--- TASK DIRECTIONS ---
Line by line, copy the records below exactly and leave the pictures out.

--- RECORD EXTRACTS ---
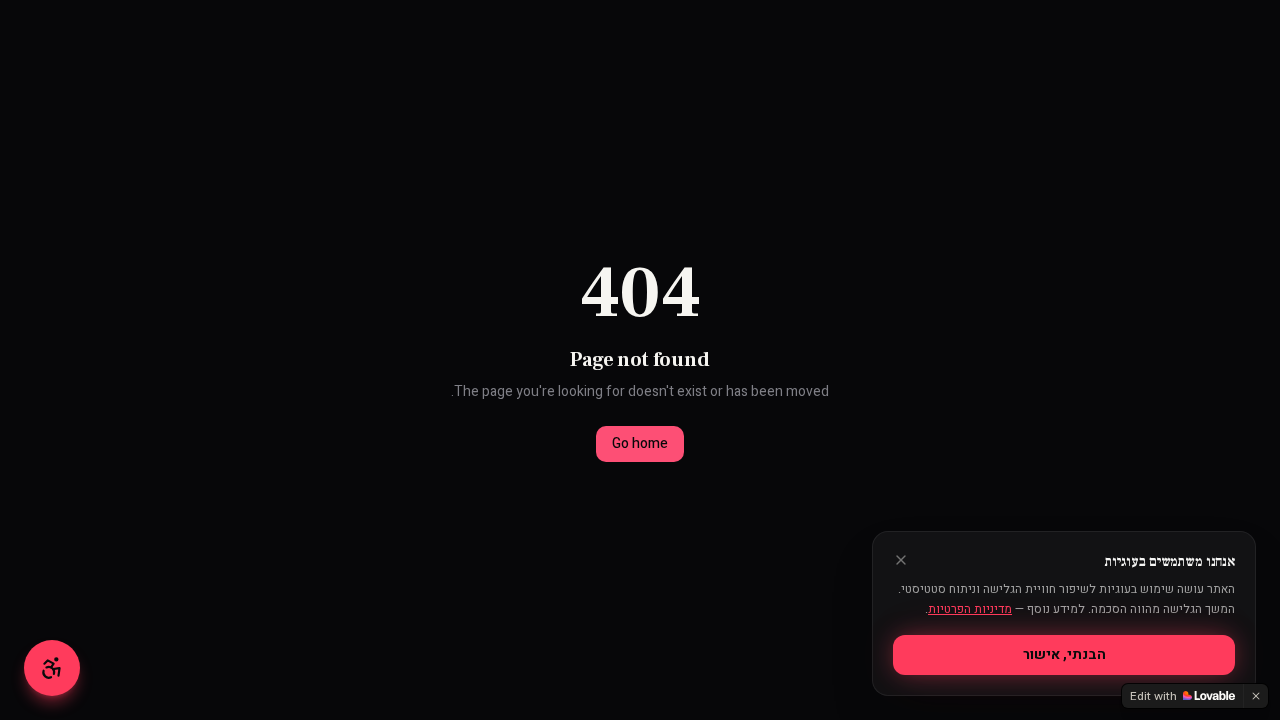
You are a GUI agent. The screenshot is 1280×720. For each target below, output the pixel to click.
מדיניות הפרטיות (970, 609)
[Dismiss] (1256, 696)
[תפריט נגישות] (52, 668)
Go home (640, 443)
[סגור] (901, 560)
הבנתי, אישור (1064, 654)
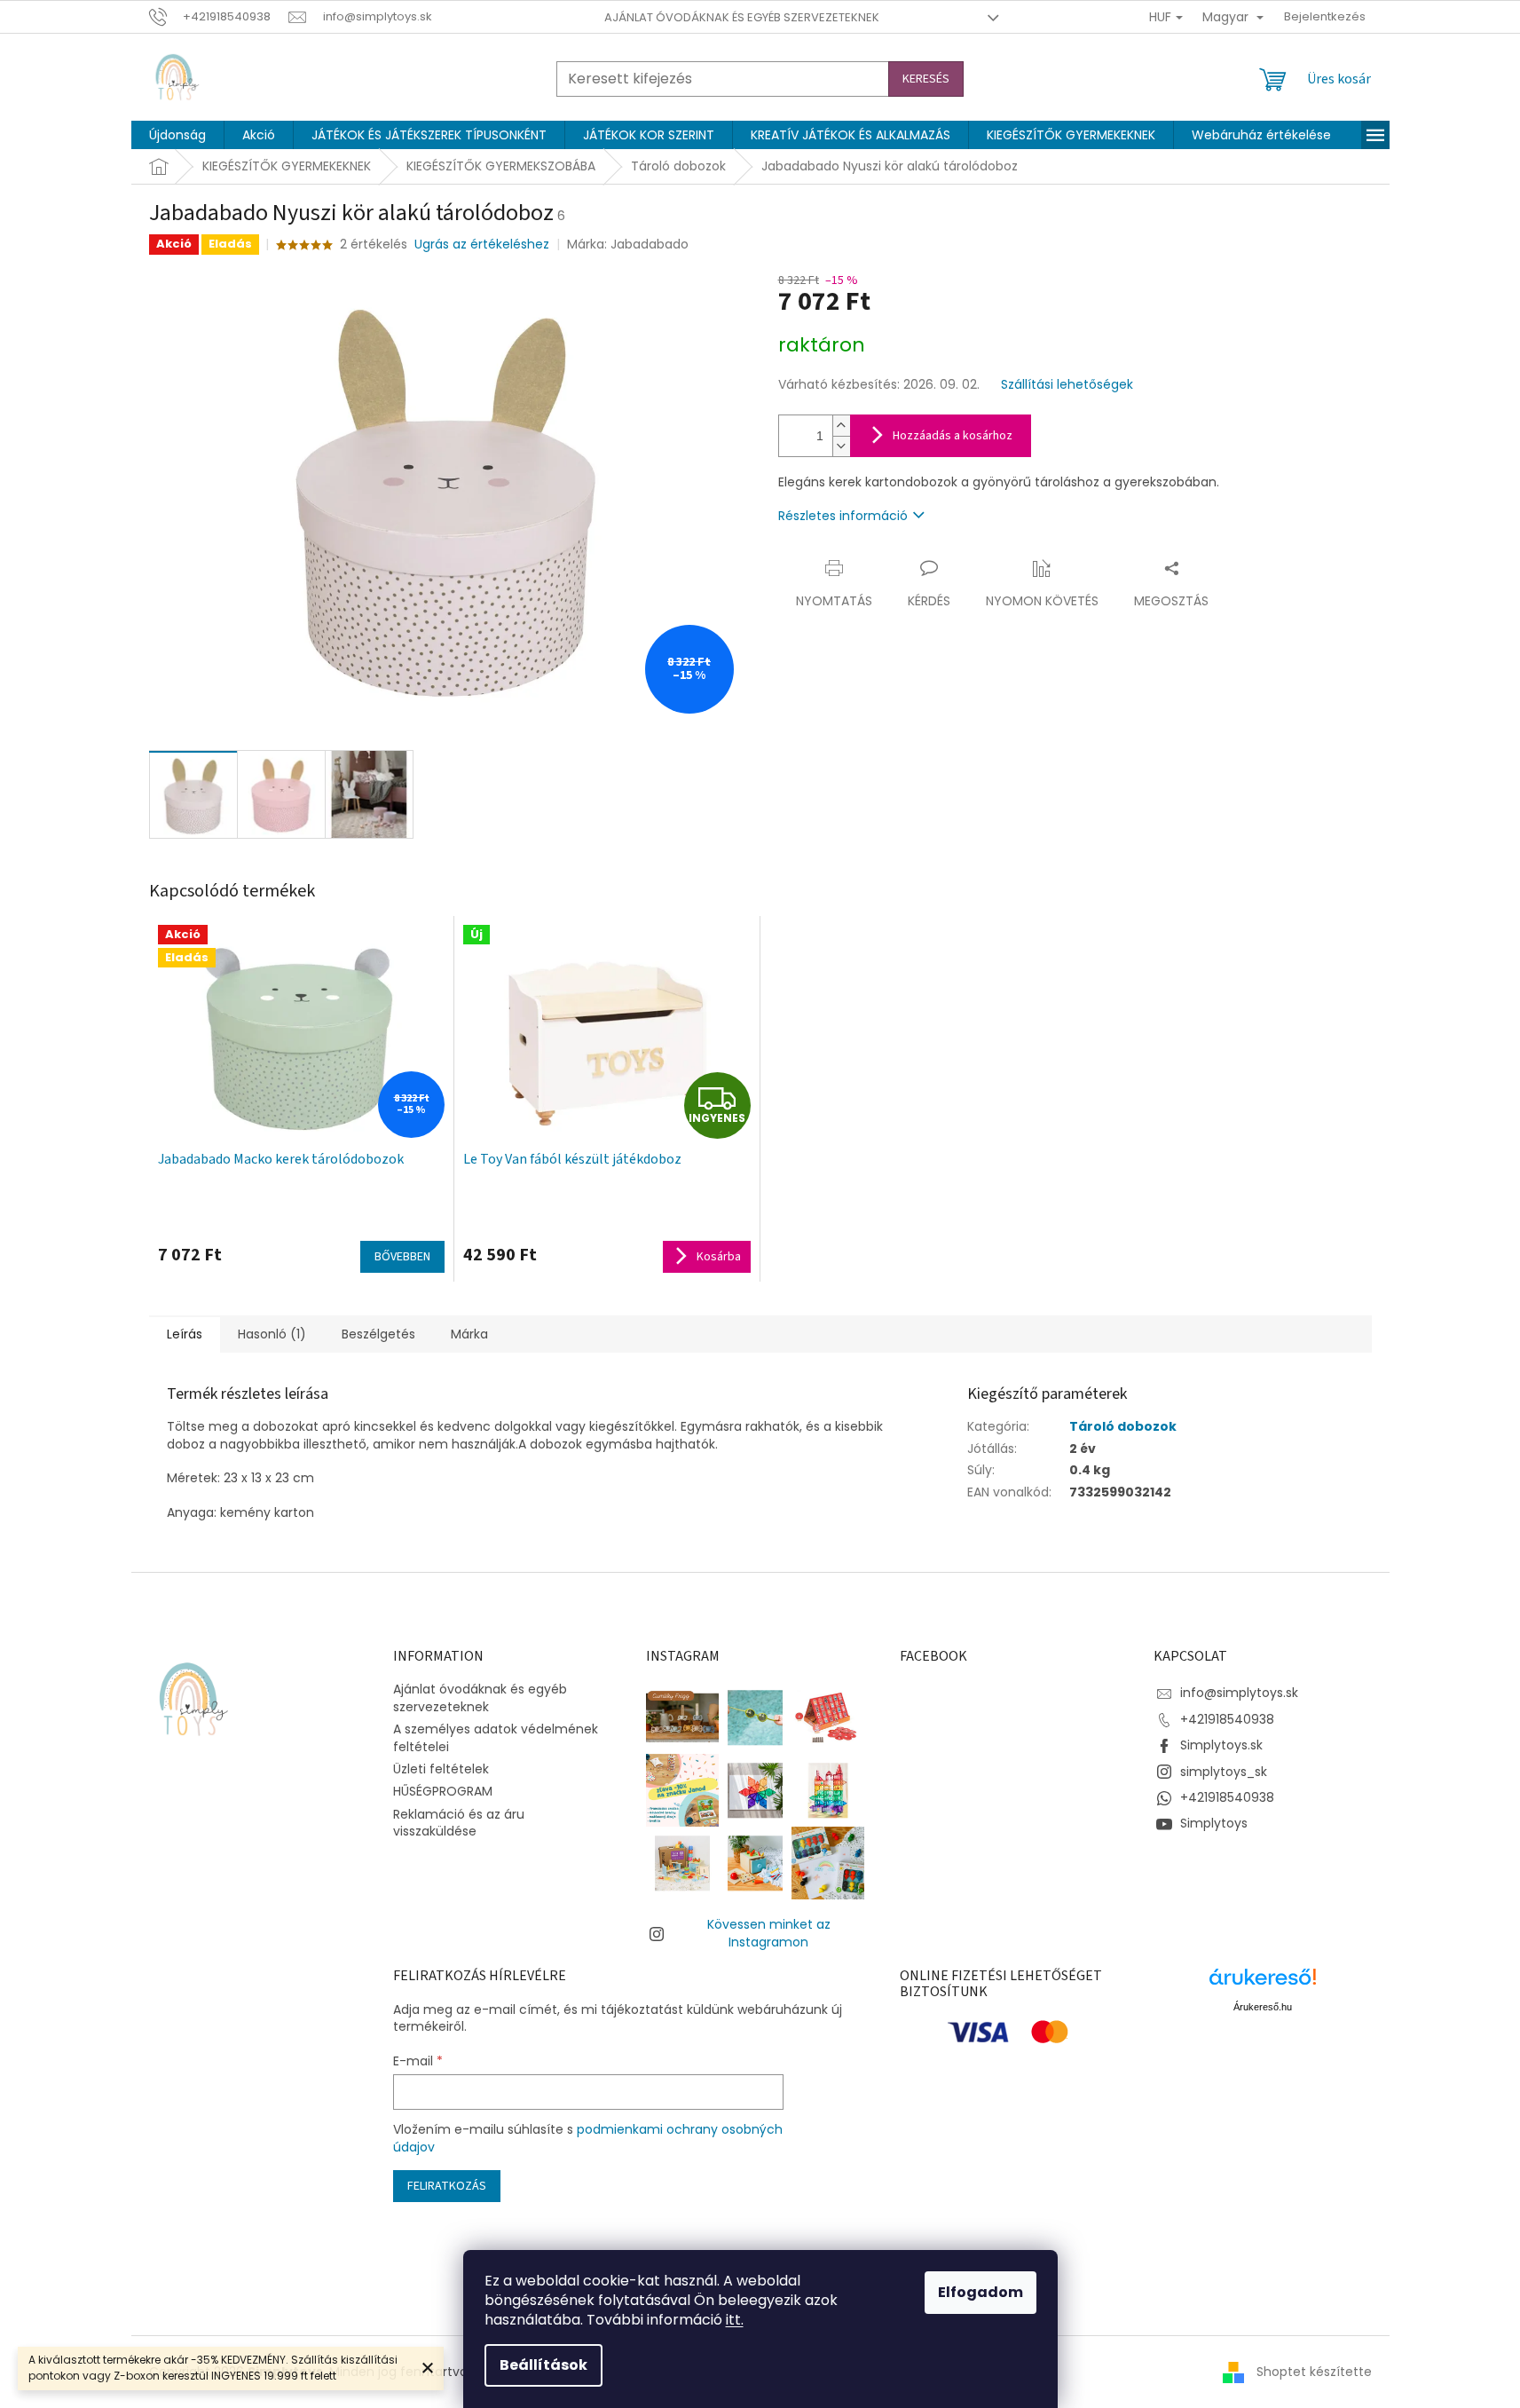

--- RESPONSE BOX ---
You are a GUI agent. The screenshot is 1280×720. For each target below, output the pixel to click.
מדיניות הפרטיות (970, 609)
[Dismiss] (1256, 696)
[תפריט נגישות] (52, 668)
Go home (640, 443)
[סגור] (901, 560)
הבנתי, אישור (1064, 654)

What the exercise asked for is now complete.